*WHAT TO PRODUCE:* In the data below, the copy begins at the line containing "Where should I click to: Click Attiva" and runs through the last line; repeat those lines exactly, minus the pictures.

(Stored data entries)
○ ○ ○ ○

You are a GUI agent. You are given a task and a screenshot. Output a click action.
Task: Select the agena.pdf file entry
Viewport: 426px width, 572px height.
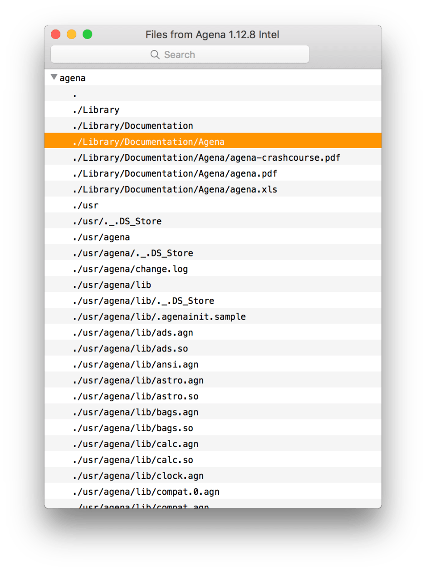(181, 173)
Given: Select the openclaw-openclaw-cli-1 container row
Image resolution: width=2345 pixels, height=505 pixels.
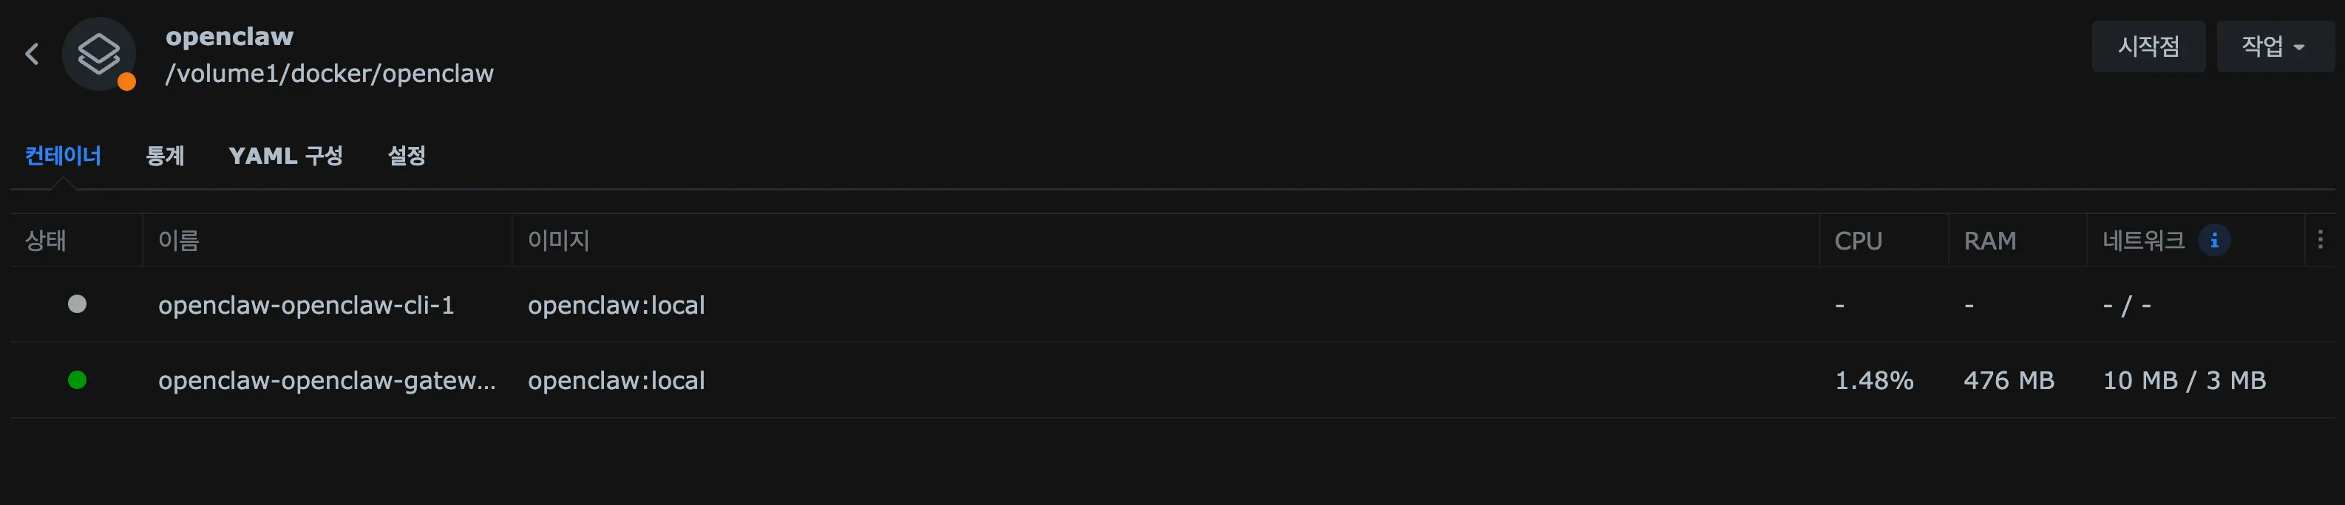Looking at the screenshot, I should click(306, 305).
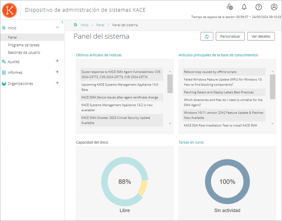The height and width of the screenshot is (221, 282).
Task: Expand the Informes menu section
Action: [57, 72]
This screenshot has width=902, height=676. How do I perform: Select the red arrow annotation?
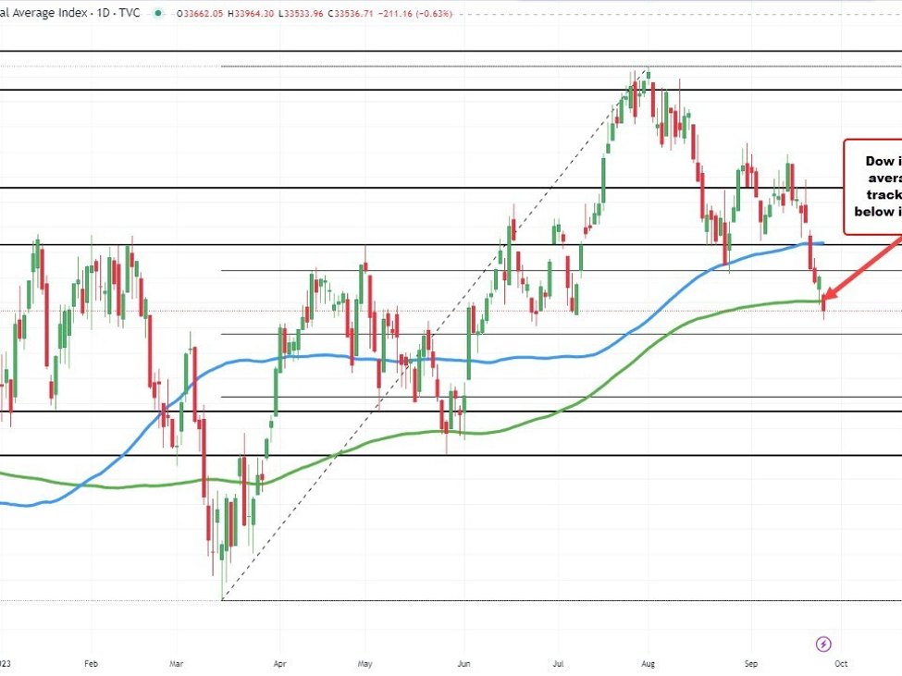(x=864, y=267)
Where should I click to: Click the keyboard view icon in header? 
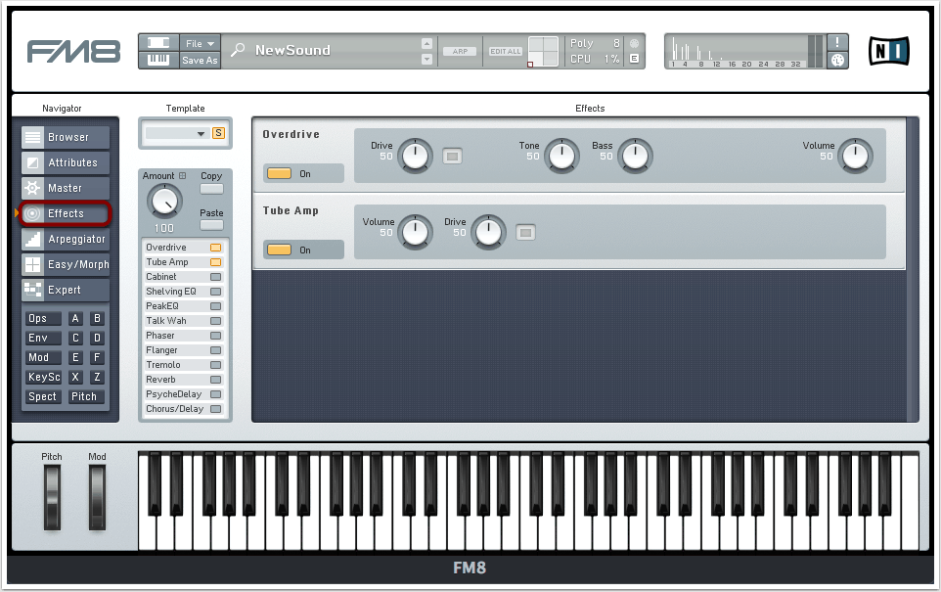pos(157,60)
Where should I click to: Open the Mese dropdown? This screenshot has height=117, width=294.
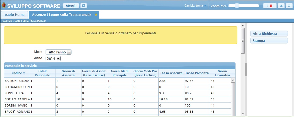tap(69, 52)
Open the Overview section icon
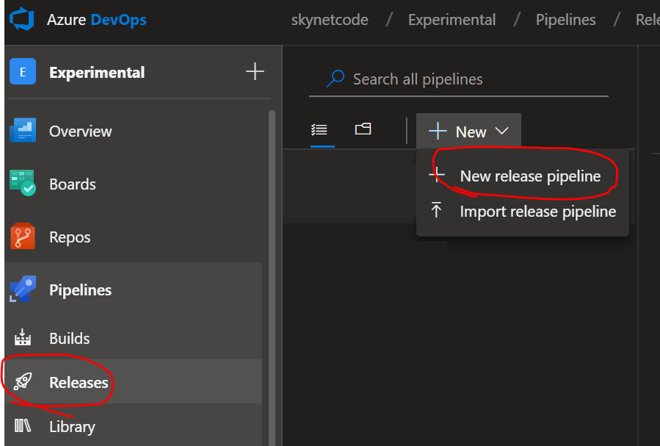This screenshot has width=660, height=446. pos(23,132)
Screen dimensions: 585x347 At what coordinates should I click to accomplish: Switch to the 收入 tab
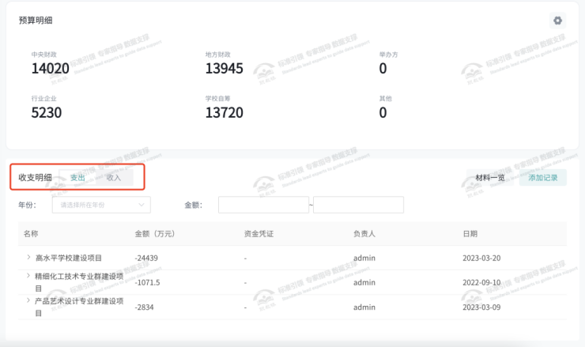coord(114,177)
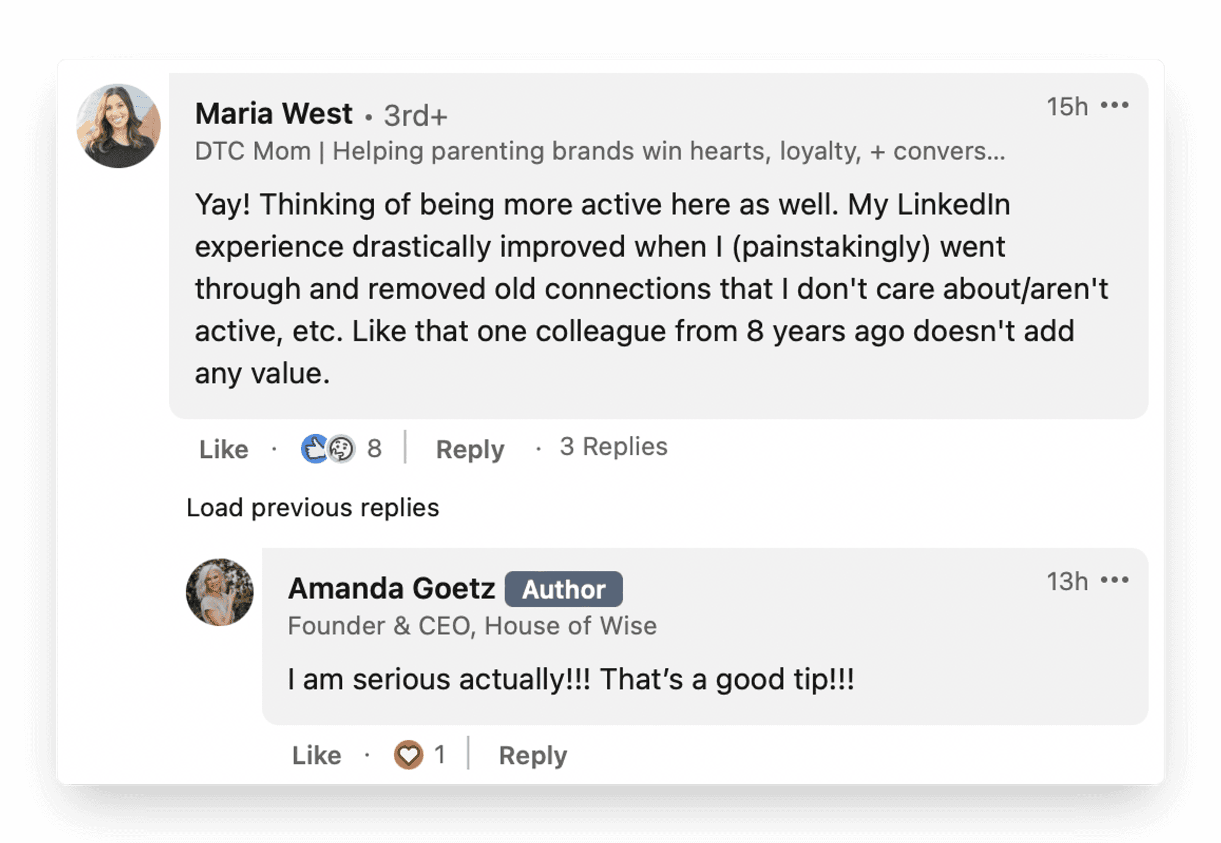Screen dimensions: 1221x843
Task: Click the curious face reaction icon
Action: tap(341, 450)

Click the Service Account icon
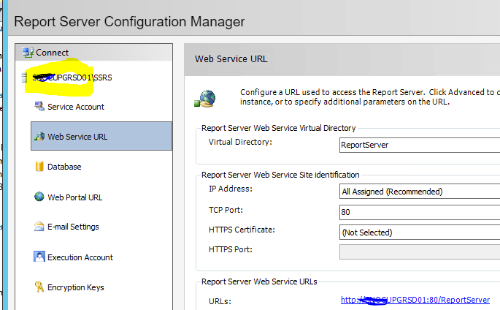39,107
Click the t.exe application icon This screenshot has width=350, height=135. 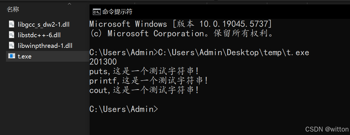(x=12, y=56)
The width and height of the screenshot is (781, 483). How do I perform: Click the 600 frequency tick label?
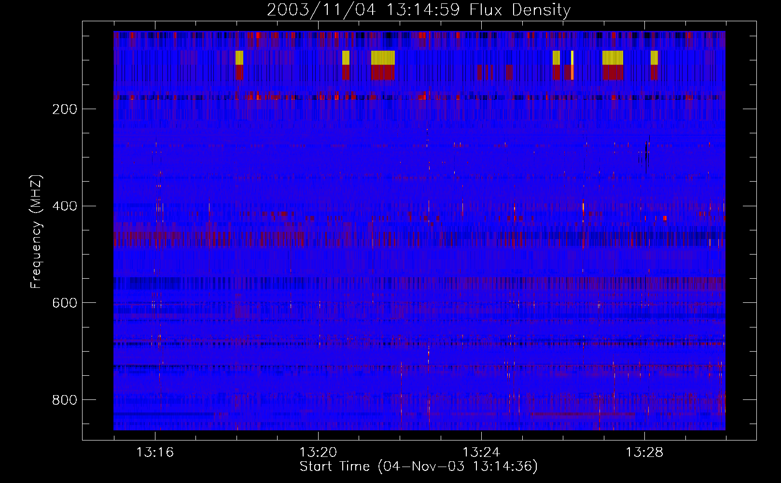[x=65, y=303]
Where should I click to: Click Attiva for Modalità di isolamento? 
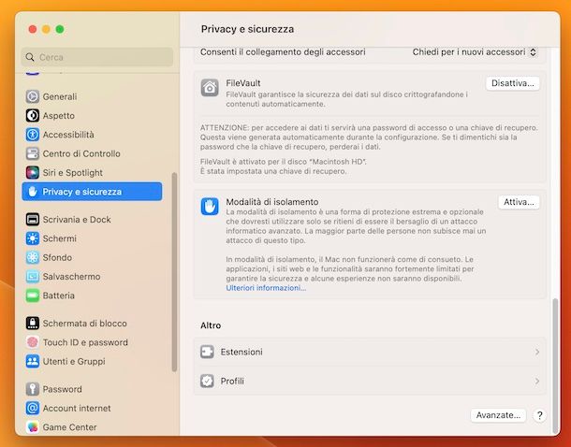coord(519,202)
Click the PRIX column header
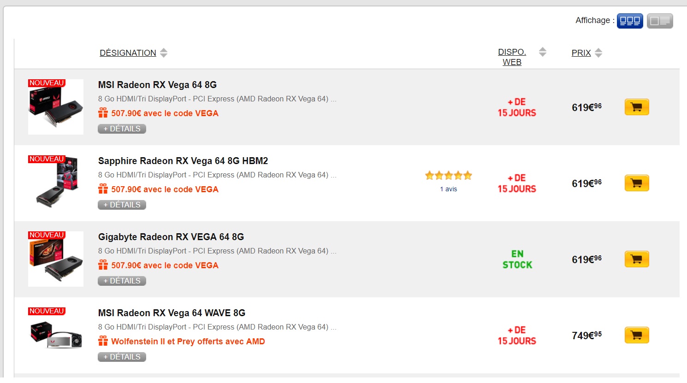Viewport: 687px width, 383px height. 581,53
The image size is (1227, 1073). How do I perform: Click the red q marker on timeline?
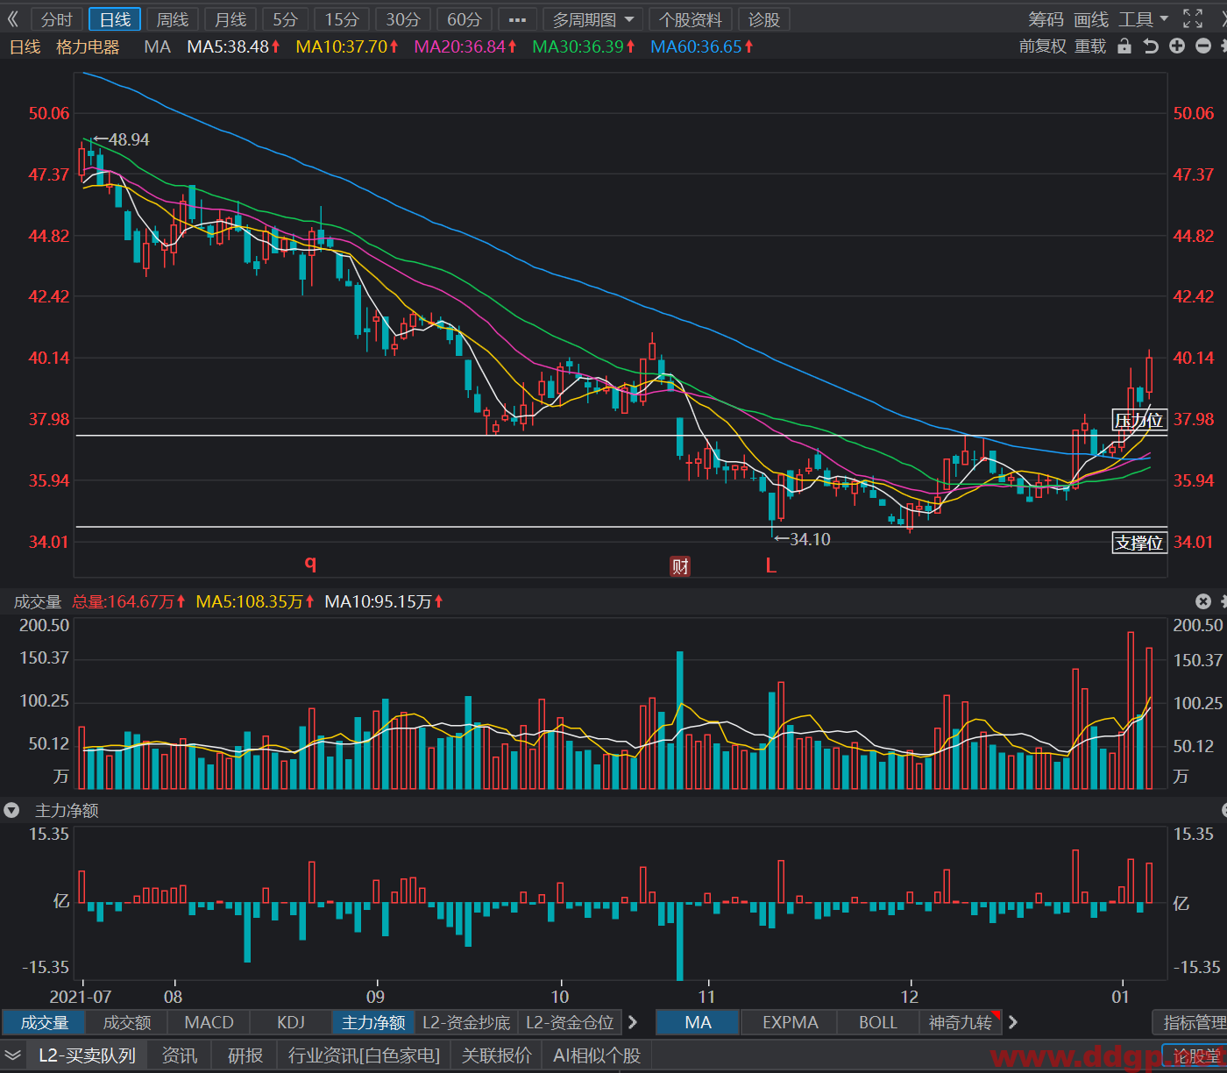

○ ○ ○ ○

*TASK SOLUTION:*
Where should I click to: Click Attiva for Modalità di isolamento? 
coord(519,202)
Click the PRIX column header
Viewport: 687px width, 383px height. 581,53
The image size is (1227, 1073). How do I perform: Click the red q marker on timeline?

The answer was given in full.